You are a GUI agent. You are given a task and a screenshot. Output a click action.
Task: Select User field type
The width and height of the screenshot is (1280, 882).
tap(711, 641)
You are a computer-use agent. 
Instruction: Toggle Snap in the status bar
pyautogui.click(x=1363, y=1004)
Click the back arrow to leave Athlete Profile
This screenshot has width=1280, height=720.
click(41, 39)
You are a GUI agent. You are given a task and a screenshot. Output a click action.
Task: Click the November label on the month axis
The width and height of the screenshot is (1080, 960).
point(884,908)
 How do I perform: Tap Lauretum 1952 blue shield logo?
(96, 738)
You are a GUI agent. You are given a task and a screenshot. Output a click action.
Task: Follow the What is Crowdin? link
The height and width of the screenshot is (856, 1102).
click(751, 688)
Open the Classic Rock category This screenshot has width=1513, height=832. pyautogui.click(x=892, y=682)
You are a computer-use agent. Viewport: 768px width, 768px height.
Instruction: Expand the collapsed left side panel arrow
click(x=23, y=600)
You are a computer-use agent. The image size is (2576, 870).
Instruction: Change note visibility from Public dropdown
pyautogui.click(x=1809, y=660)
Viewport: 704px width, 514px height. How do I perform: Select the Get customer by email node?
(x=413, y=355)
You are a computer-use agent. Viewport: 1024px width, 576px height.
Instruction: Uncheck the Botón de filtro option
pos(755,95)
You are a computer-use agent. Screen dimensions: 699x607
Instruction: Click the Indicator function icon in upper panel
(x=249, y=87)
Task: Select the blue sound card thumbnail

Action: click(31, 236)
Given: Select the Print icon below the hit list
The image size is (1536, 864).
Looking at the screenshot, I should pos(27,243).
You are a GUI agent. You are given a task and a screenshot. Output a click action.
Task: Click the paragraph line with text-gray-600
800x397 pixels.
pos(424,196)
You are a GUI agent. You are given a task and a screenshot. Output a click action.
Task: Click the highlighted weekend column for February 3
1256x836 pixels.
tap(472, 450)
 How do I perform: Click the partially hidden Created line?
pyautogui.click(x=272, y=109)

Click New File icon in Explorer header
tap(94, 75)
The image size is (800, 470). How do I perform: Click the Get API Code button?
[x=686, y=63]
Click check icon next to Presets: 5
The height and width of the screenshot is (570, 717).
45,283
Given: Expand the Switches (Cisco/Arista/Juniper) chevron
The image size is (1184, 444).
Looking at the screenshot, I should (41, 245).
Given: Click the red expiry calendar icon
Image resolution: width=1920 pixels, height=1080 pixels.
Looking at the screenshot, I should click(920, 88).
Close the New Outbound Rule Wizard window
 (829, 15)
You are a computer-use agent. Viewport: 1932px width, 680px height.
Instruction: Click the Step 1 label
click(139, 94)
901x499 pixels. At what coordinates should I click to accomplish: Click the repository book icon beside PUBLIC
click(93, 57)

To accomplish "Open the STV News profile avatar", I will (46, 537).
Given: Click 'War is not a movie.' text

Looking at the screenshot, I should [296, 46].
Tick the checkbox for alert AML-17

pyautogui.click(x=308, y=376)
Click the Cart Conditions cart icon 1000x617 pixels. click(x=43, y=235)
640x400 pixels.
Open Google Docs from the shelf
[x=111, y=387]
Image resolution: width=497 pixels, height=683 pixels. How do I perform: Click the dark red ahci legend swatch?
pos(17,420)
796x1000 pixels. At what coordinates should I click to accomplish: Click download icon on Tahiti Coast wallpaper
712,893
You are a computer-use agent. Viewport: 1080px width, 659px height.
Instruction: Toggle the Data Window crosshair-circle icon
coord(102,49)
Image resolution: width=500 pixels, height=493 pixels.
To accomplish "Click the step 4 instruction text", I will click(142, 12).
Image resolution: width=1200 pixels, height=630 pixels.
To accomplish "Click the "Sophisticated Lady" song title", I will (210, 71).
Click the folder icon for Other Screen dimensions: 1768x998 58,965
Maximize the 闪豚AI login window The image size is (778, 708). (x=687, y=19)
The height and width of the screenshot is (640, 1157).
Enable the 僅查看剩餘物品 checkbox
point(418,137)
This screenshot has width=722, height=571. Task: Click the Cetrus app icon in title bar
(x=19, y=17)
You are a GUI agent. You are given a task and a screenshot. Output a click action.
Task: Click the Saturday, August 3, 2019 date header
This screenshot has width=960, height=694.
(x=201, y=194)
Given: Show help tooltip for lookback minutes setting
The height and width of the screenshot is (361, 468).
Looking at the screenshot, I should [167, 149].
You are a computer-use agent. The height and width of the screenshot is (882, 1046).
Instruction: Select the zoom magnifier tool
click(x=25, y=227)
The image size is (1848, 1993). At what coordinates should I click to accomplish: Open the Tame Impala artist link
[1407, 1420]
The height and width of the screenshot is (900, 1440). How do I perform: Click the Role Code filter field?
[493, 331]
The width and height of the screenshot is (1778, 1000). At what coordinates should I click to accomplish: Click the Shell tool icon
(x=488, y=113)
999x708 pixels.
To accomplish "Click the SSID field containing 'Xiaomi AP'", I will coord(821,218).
########
[WHAT IS REQUIRED]: Give each entry again, spelled exactly as shown.

[ANSWER BOX]:
You are a GUI agent. You are given a task and a screenshot. Output a click action.
Task: Select User field type
The width and height of the screenshot is (1280, 882).
tap(711, 641)
You are a computer-use agent. 
Instruction: Toggle Snap in the status bar
pyautogui.click(x=1363, y=1004)
Click the back arrow to leave Athlete Profile
This screenshot has width=1280, height=720.
click(41, 39)
You are a GUI agent. You are given a task and a screenshot. Output a click action.
Task: Click the November label on the month axis
The width and height of the screenshot is (1080, 960).
point(884,908)
 How do I perform: Tap Lauretum 1952 blue shield logo?
(96, 738)
You are a GUI agent. You are given a task and a screenshot. Output a click action.
Task: Follow the What is Crowdin? link
The height and width of the screenshot is (856, 1102).
click(751, 688)
Open the Classic Rock category This screenshot has width=1513, height=832. pyautogui.click(x=892, y=682)
You are a computer-use agent. Viewport: 768px width, 768px height.
Instruction: Expand the collapsed left side panel arrow
click(x=23, y=600)
You are a computer-use agent. The image size is (2576, 870).
Instruction: Change note visibility from Public dropdown
pyautogui.click(x=1809, y=660)
Viewport: 704px width, 514px height. How do I perform: Select the Get customer by email node?
(x=413, y=355)
You are a computer-use agent. Viewport: 1024px width, 576px height.
Instruction: Uncheck the Botón de filtro option
pos(755,95)
You are a computer-use agent. Screen dimensions: 699x607
Instruction: Click the Indicator function icon in upper panel
(x=249, y=87)
Task: Select the blue sound card thumbnail

Action: click(31, 236)
Given: Select the Print icon below the hit list
The image size is (1536, 864).
Looking at the screenshot, I should pos(27,243).
You are a GUI agent. You are given a task and a screenshot. Output a click action.
Task: Click the paragraph line with text-gray-600
800x397 pixels.
pos(424,196)
You are a GUI agent. You are given a task and a screenshot. Output a click action.
Task: Click the highlighted weekend column for February 3
1256x836 pixels.
tap(472, 450)
 How do I perform: Click the partially hidden Created line?
pyautogui.click(x=272, y=109)

Click New File icon in Explorer header
tap(94, 75)
The image size is (800, 470). How do I perform: Click the Get API Code button?
[x=686, y=63]
Click check icon next to Presets: 5
The height and width of the screenshot is (570, 717).
45,283
Given: Expand the Switches (Cisco/Arista/Juniper) chevron
The image size is (1184, 444).
Looking at the screenshot, I should (41, 245).
Given: Click the red expiry calendar icon
Image resolution: width=1920 pixels, height=1080 pixels.
Looking at the screenshot, I should click(920, 88).
Close the New Outbound Rule Wizard window
 (829, 15)
You are a computer-use agent. Viewport: 1932px width, 680px height.
Instruction: Click the Step 1 label
click(139, 94)
901x499 pixels. At what coordinates should I click to accomplish: Click the repository book icon beside PUBLIC
click(93, 57)

To accomplish "Open the STV News profile avatar", I will (46, 537).
Given: Click 'War is not a movie.' text

Looking at the screenshot, I should [296, 46].
Tick the checkbox for alert AML-17

pyautogui.click(x=308, y=376)
Click the Cart Conditions cart icon 1000x617 pixels. click(x=43, y=235)
640x400 pixels.
Open Google Docs from the shelf
[x=111, y=387]
Image resolution: width=497 pixels, height=683 pixels. How do I perform: Click the dark red ahci legend swatch?
pos(17,420)
796x1000 pixels. At what coordinates should I click to accomplish: Click download icon on Tahiti Coast wallpaper
712,893
You are a computer-use agent. Viewport: 1080px width, 659px height.
Instruction: Toggle the Data Window crosshair-circle icon
coord(102,49)
Image resolution: width=500 pixels, height=493 pixels.
To accomplish "Click the step 4 instruction text", I will click(142, 12).
Image resolution: width=1200 pixels, height=630 pixels.
To accomplish "Click the "Sophisticated Lady" song title", I will (210, 71).
Click the folder icon for Other Screen dimensions: 1768x998 58,965
Maximize the 闪豚AI login window The image size is (778, 708). (x=687, y=19)
The height and width of the screenshot is (640, 1157).
Enable the 僅查看剩餘物品 checkbox
point(418,137)
This screenshot has width=722, height=571. Task: Click the Cetrus app icon in title bar
(x=19, y=17)
You are a GUI agent. You are given a task and a screenshot. Output a click action.
Task: Click the Saturday, August 3, 2019 date header
This screenshot has width=960, height=694.
(x=201, y=194)
Given: Show help tooltip for lookback minutes setting
The height and width of the screenshot is (361, 468).
Looking at the screenshot, I should [167, 149].
You are a computer-use agent. The height and width of the screenshot is (882, 1046).
Instruction: Select the zoom magnifier tool
click(x=25, y=227)
The image size is (1848, 1993). At what coordinates should I click to accomplish: Open the Tame Impala artist link
[1407, 1420]
The height and width of the screenshot is (900, 1440). How do I perform: Click the Role Code filter field?
[493, 331]
The width and height of the screenshot is (1778, 1000). At what coordinates should I click to accomplish: Click the Shell tool icon
(x=488, y=113)
999x708 pixels.
To accomplish "Click the SSID field containing 'Xiaomi AP'", I will coord(821,218).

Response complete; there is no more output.